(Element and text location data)

┄┄┄┄┄┄┄┄┄┄┄┄┄┄┄┄┄┄┄┄

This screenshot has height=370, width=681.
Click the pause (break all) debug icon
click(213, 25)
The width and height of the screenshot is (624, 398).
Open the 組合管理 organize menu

┄┄┄┄┄┄┄┄┄┄┄┄┄┄┄┄┄┄┄┄

* Problem statement
Rewrite all of the material above line by line, and add 67 to each coordinate in the answers while keeping every other line and number as it is.

* Solved problem
This screenshot has height=370, width=681.
Click the pause (break all) debug icon
click(280, 92)
The width and height of the screenshot is (624, 398).
Open the 組合管理 organize menu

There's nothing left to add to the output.